Data types and data structures¶

Statistical Laboratory

Alessandro Ortis - University of Catania

Data Types¶

The variables are assigned with R-Objects and the data type of the R-Object becomes the data type of the variable. There are many types of R-Objects, the frequently used ones are:

Vectors (indexed arrays)
Lists (named lists)
Matrices (2D vectors)
Arrays (nD vectors)
Factors
Data Frames

The values contained in R-Objects belong to one of the following types.

# Boolean/logical
v <- TRUE       # assign to the new variable 'v' the boolean value TRUE
print(v)        # print the content of 'v'
print(class(v)) # print the class name of the value in 'v'

[1] TRUE
[1] "logical"

# Numeric
v <- 2.55
print(class(v))

[1] "numeric"

# Integer (long integer can represent a larger range of values wrt numeric)
v <- 2L
print(class(v))

[1] "integer"

# Complex
v <- 3 + 2i
print(class(v))

[1] "complex"

# Char
v <- 'a'
print(class(v))
v <- 'hello'
print(class(v))

[1] "character"
[1] "character"

# Raw (i.e., how the character are actually stored)
v <- charToRaw('a')
print(v)     # 61 is the code for the character 'a'
print(class(v))
print(charToRaw('b'))
print(charToRaw('A'))

[1] 61
[1] "raw"
[1] 62
[1] 41

Vectors vs. Lists¶

As we previously observed, to create vector with more than one element we can use the c() function, which means to combine the elements into a vector. Vectors can hold numeric, character or logical values.

However, the elements in the vector have the same data types, while the list contain different data types of elements like strings, char, numbers.
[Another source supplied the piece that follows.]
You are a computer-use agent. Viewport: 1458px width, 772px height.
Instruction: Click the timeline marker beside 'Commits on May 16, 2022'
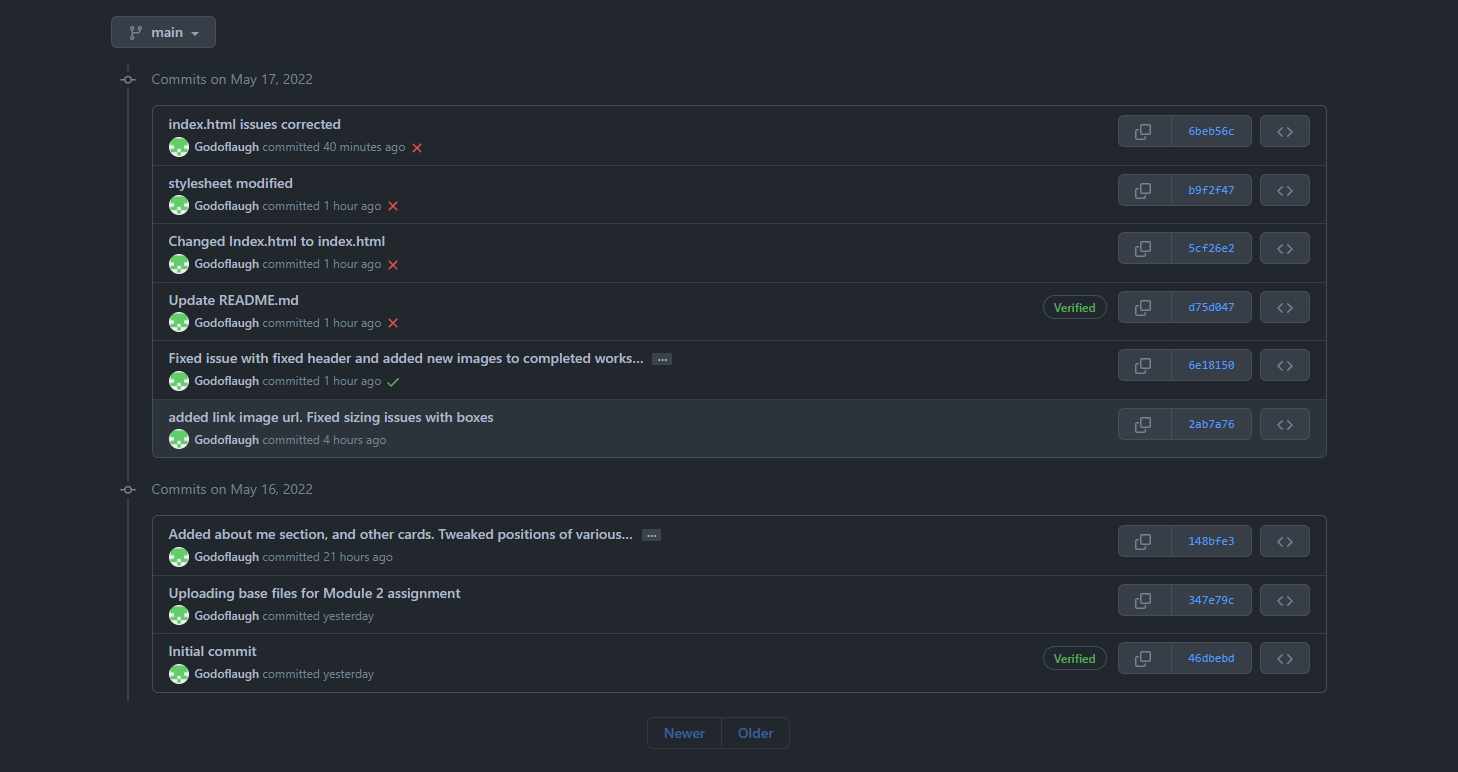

It can also contain vectors or another list, matrix or a function inside it.

# vector of numeric
a <- c(2,3,3,4,5,6)
print(a)
print(class(a))

[1] 2 3 3 4 5 6
[1] "numeric"

Vector arithmetic¶

# Create two vectors.
v1 <- c(3,8,4,5,0,11)
v2 <- c(4,11,0,8,1,2)

# Vector addition.
add <- v1+v2
print(add)

# Vector subtraction.
sub <- v1-v2
print(sub)

# Vector multiplication.
multi <- v1*v2
print(multi)

# Vector division.
div <- v1/v2
print(div)

[1]  7 19  4 13  1 13
[1] -1 -3  4 -3 -1  9
[1] 12 88  0 40  0 22
[1] 0.7500000 0.7272727       Inf 0.6250000 0.0000000 5.5000000

Vector sorting¶

# Create a vector
v <- c(3,8,4,5,0,11, -9, 300)

# Sort the elements of the vector.
sorted <- sort(v)
print(sorted)

# Sort the elements in the reverse order.
revsort <- sort(v, decreasing = TRUE)
print(revsort)

# Sorting character vectors.
v <- c("Red","Blue","yellow","violet")
sort_c <- sort(v)
print(sort_c)

# Sorting character vectors in reverse order.
revsort_c <- sort(v, decreasing = TRUE)
print(revsort_c)

[1]  -9   0   3   4   5   8  11 300
[1] 300  11   8   5   4   3   0  -9
[1] "Blue"   "Red"    "violet" "yellow"
[1] "yellow" "violet" "Red"    "Blue"

# but, if I want to mix data types inside a vector...
a <- c(2,3,4,'hello',2.5, TRUE)
print(a)
#...all elements are converted into characters and 'a' is now a vector of chars.
print(class(a))

[1] "2"     "3"     "4"     "hello" "2.5"   "TRUE" 
[1] "character"

a <- list(2,3,4)
a

a <- list(1,2,'a',3,'b')
a

a <- list(2,3,'hello', c(5,6), 34.5) # 'a' contains 5 sublists
print(a)
print(class(a))

[[1]]
[1] 2

[[2]]
[1] 3

[[3]]
[1] "hello"

[[4]]
[1] 5 6

[[5]]
[1] 34.5

[1] "list"

a <- list(2,    # element with index 1
          list(3,  # element with index 2,1
               3,  # element with index 2,2
               4,  # element with index 2,3
               5),   # element with index 2,4
          4)    # element with index 3
print(a)
print(class(a))

[[1]]
[1] 2

[[2]]
[[2]][[1]]
[1] 3

[[2]][[2]]
[1] 3

[[2]][[3]]
[1] 4

[[2]][[4]]
[1] 5


[[3]]
[1] 4

[1] "list"

Matrices vs. Arrays¶

?matrix

# matrices are 2 dimensional arrays
M = matrix( c('a','a','b','c','b','a'), nrow = 2, ncol = 3, byrow = TRUE)
print(M)

     [,1] [,2] [,3]
[1,] "a"  "a"  "b" 
[2,] "c"  "b"  "a"

# arrays can be of any number of dimesions
A = array(c('hello','world'), dim = c(2,2))
print(A)

     [,1]    [,2]   
[1,] "hello" "hello"
[2,] "world" "world"

If there are too few elements in data to fill the array, then the elements in data are recycled.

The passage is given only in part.